Question

Methods to subset sequenced experiments to account for differences in read counts?

0

Entering edit mode

11.1 years ago

daniel.soronellas ▴ 330

Hi All,

I'm looking for advice and also to know what people usually do to account for differences between different sequenced experiments. For example if you have 2 ChIP-seq/RNA-seq/... experiments, one with 60M reads and the other with 40M reads, how do you obtain:

BAM/SAM/BED file with the same number of reads?
A normalized WIGGLE/BEDGRAPH/BIGWIG signal track (i.e. RPM units)?
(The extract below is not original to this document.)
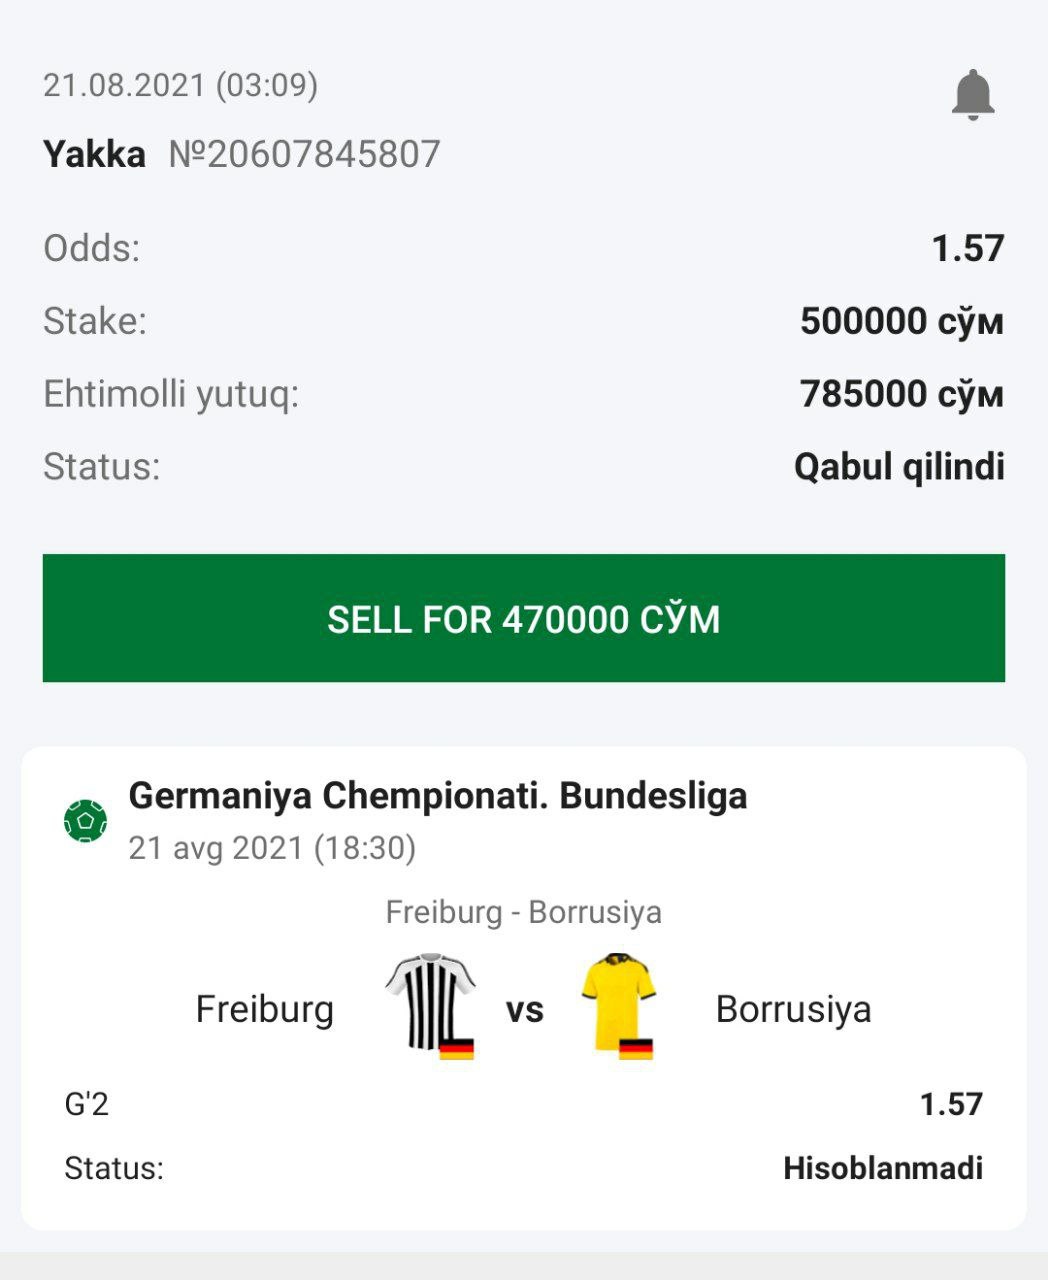Open Germaniya Chempionati. Bundesliga league title

pos(437,796)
For the first question I searched a bit and found that "samtools view" have the option "-s" which you could indicate the fraction of templates to subsample from the raw mapped file, like this:

samtools view -bh -s 0.66 bam.file > subsampled.bam.file

For the second question I was thinking to take a wiggle file and divide values at each bp by total number of reads and then multiply by 1e6, like this:

awk '{if($1 !~ /^fixed/){OFS="\t"; printf "%0.2f\n",($1/60000000)*1e6}else{print $0}}' raw.fixedStep.wig.file > normalized.wiggle.file

Do you think this methods are good to account for read differences and to normalize signal tracks?

Thanks!

genome sequencing down-sampling • 2.9k views

ADD COMMENT • link updated 3.8 years ago by Ram 45k • written 11.1 years ago by daniel.soronellas ▴ 330

0

Entering edit mode

For #1, why do you need that? It would be easier to use a library normalization and then weight samples accordingly in the followup analysis (this is how most RNAseq analysis packages work).

ADD REPLY • link 11.1 years ago by Devon Ryan 105k

Ram · Answer 1 · 2014-07-02

Have you tried DownsampleSAM from Picard? And it would be not very good idea to "normalize" a bed signal track, you could easily shift some of your peaks below stochastic threshold (1/coverage). I would rather recommend to downsample SAM and then re-run your analysis. In case there is a big difference between initial size and down-sampled size, run down-sampling several times to create replicates. In this case don't forget to change seed (RANDOM_SEED parameter)